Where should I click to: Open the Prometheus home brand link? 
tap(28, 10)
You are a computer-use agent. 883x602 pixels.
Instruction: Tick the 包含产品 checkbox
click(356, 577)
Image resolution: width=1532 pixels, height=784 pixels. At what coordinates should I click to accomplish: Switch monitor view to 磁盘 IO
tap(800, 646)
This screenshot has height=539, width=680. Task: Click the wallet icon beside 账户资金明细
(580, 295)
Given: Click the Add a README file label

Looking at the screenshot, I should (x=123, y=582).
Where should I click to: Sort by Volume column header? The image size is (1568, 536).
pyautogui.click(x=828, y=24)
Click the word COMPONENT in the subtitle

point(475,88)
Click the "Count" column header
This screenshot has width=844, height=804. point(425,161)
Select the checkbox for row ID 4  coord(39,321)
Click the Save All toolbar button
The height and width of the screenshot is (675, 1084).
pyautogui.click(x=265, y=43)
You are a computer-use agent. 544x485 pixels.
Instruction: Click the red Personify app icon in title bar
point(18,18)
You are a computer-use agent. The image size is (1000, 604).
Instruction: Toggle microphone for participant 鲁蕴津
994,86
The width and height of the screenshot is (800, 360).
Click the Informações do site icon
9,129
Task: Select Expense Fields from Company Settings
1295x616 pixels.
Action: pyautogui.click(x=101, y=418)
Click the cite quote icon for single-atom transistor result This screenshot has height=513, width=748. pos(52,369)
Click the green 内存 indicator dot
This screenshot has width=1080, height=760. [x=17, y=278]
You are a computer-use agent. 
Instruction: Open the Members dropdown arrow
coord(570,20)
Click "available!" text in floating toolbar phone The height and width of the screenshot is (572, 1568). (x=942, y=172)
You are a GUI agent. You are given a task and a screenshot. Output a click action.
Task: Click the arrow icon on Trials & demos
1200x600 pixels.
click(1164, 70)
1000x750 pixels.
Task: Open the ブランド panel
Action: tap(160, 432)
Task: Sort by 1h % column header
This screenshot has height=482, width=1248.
========
#### [ASSIGNED TASK]
Every line from the one containing "You are a computer-use agent. 544x485 pixels." through the end of the data must be repeated exactly, and no other line.

#### [YOUR SOLUTION]
You are a computer-use agent. 544x485 pixels.
Instruction: Click the red Personify app icon in title bar
point(18,18)
You are a computer-use agent. The image size is (1000, 604).
Instruction: Toggle microphone for participant 鲁蕴津
994,86
The width and height of the screenshot is (800, 360).
Click the Informações do site icon
9,129
Task: Select Expense Fields from Company Settings
1295x616 pixels.
Action: pyautogui.click(x=101, y=418)
Click the cite quote icon for single-atom transistor result This screenshot has height=513, width=748. pos(52,369)
Click the green 内存 indicator dot
This screenshot has width=1080, height=760. [x=17, y=278]
You are a computer-use agent. 
Instruction: Open the Members dropdown arrow
coord(570,20)
Click "available!" text in floating toolbar phone The height and width of the screenshot is (572, 1568). (x=942, y=172)
You are a GUI agent. You are given a task and a screenshot. Output a click action.
Task: Click the arrow icon on Trials & demos
1200x600 pixels.
click(1164, 70)
1000x750 pixels.
Task: Open the ブランド panel
Action: tap(160, 432)
Task: Sort by 1h % column header
This screenshot has height=482, width=1248.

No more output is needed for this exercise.